_List of tasks:_
**1)** In the passage about women being reduced to the shadow of man, what was believed in China for thousands of years?
**2)** Return everything in the passage about women as the shadow of man from "Woman has been" down to "crime than that.".
**3)** Resume the passage about women as the shadow of man, writing on from its final sentence.

_Source:_
>> START
When I first read this story I was astonished—can it be that a man’s shadow could be lost? But when I think about women, I see that the matter has turned completely upside down. They have been left only as shadow—and their Atman has been lost.
Woman has been reduced to merely the shadow of man; she has no Atman of her own. This is the first thing I want to say. I travel across the country. I meet thousands of men, and thousands of women. Among women I find mothers, sisters, daughters—but I do not find Woman. There are mothers, wives, daughters, sisters—but Woman? Woman is nowhere. If a woman has any existence, it is only in relation to man; in herself she has no existence. She has no standing of her own, no personality of her own. In China, for thousands of years it was believed that woman has no Atman at all—therefore killing a woman was no crime. If there is no Atman, what harm is there in killing? And if a husband killed his wife, the offense was like breaking one’s chair or smashing a piece of furniture in the house—no greater crime than that.
>> END
_Material provided:_
>> START
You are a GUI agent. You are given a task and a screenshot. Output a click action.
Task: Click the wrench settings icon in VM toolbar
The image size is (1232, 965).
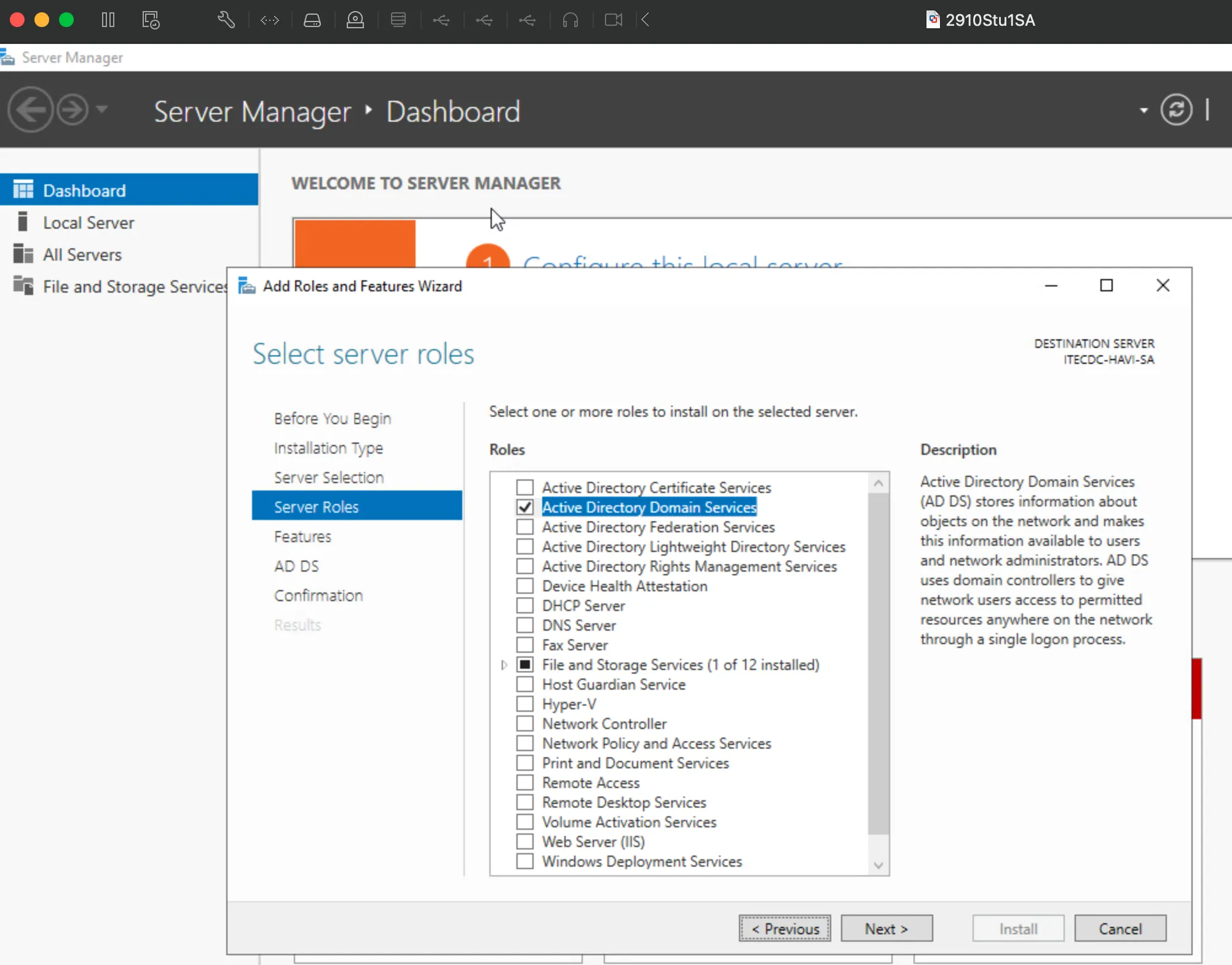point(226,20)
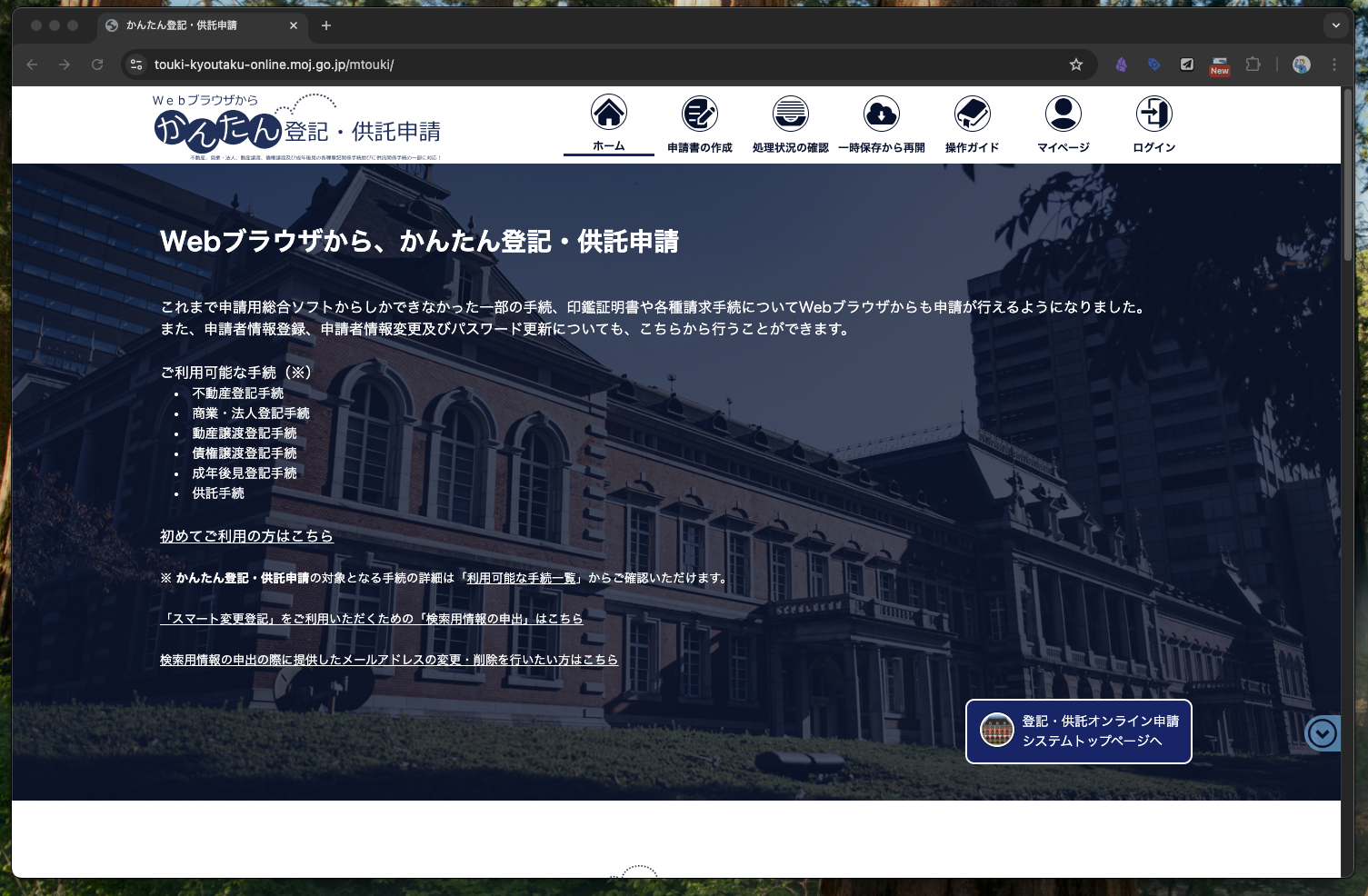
>> END
_Responses to the tasks:_
**1)** That woman has no Atman at all, so killing a woman was no crime.

**2)**
Woman has been reduced to merely the shadow of man; she has no Atman of her own. This is the first thing I want to say. I travel across the country. I meet thousands of men, and thousands of women. Among women I find mothers, sisters, daughters—but I do not find Woman. There are mothers, wives, daughters, sisters—but Woman? Woman is nowhere. If a woman has any existence, it is only in relation to man; in herself she has no existence. She has no standing of her own, no personality of her own. In China, for thousands of years it was believed that woman has no Atman at all—therefore killing a woman was no crime. If there is no Atman, what harm is there in killing? And if a husband killed his wife, the offense was like breaking one’s chair or smashing a piece of furniture in the house—no greater crime than that.

**3)**
In Hindustan too we have regarded woman as property. We use the expressions nari-sampatti, stri-sampatti—female property. We even “gift the daughter,” as if an object were being given away. The personhood of woman was never acknowledged. And the belief that woman is only shadow has inflicted more misery on humankind than anything else—because a woman without Atman can be joy neither to herself nor to anyone else. One who has lost her Atman is a heap of suffering; around her personality only rays of sorrow will spread, darkness of sorrow will deepen. The family has not become a flowering of delight, because the one in whose blossoming that joy could have arisen has been denied an Atman. The family has become a dead institution—because woman is the center, and woman has been left without personality.
Humanity has passed through many misfortunes; the greatest misfortune—greater than all—is the condition of woman. Who created this condition? Who is responsible? If you inquire deeply, astonishing results come to hand.
Ask the saints, ask the mahatmas. They will say, “Woman? Drum, rustic, Shudra, animal, woman”—they list her among these. “Woman is the gate of hell,” say saints and mahatmas. And the more influence saints and mahatmas have in a country, the more humiliated woman is there. Religion has created this condition of woman—the religion with which we are familiar.
And the greater wonder is this: the very religion that has created this condition is now maintained almost entirely by women. Those mahatmas who called woman “the gate of hell”—their support and nourishment rests upon women. Go to the temples, go to the sadhus and sannyasins—you will see one man to ten or fifteen women. And even that one man is usually following behind his wife; there is no other reason.
Saints say woman is the gate of hell.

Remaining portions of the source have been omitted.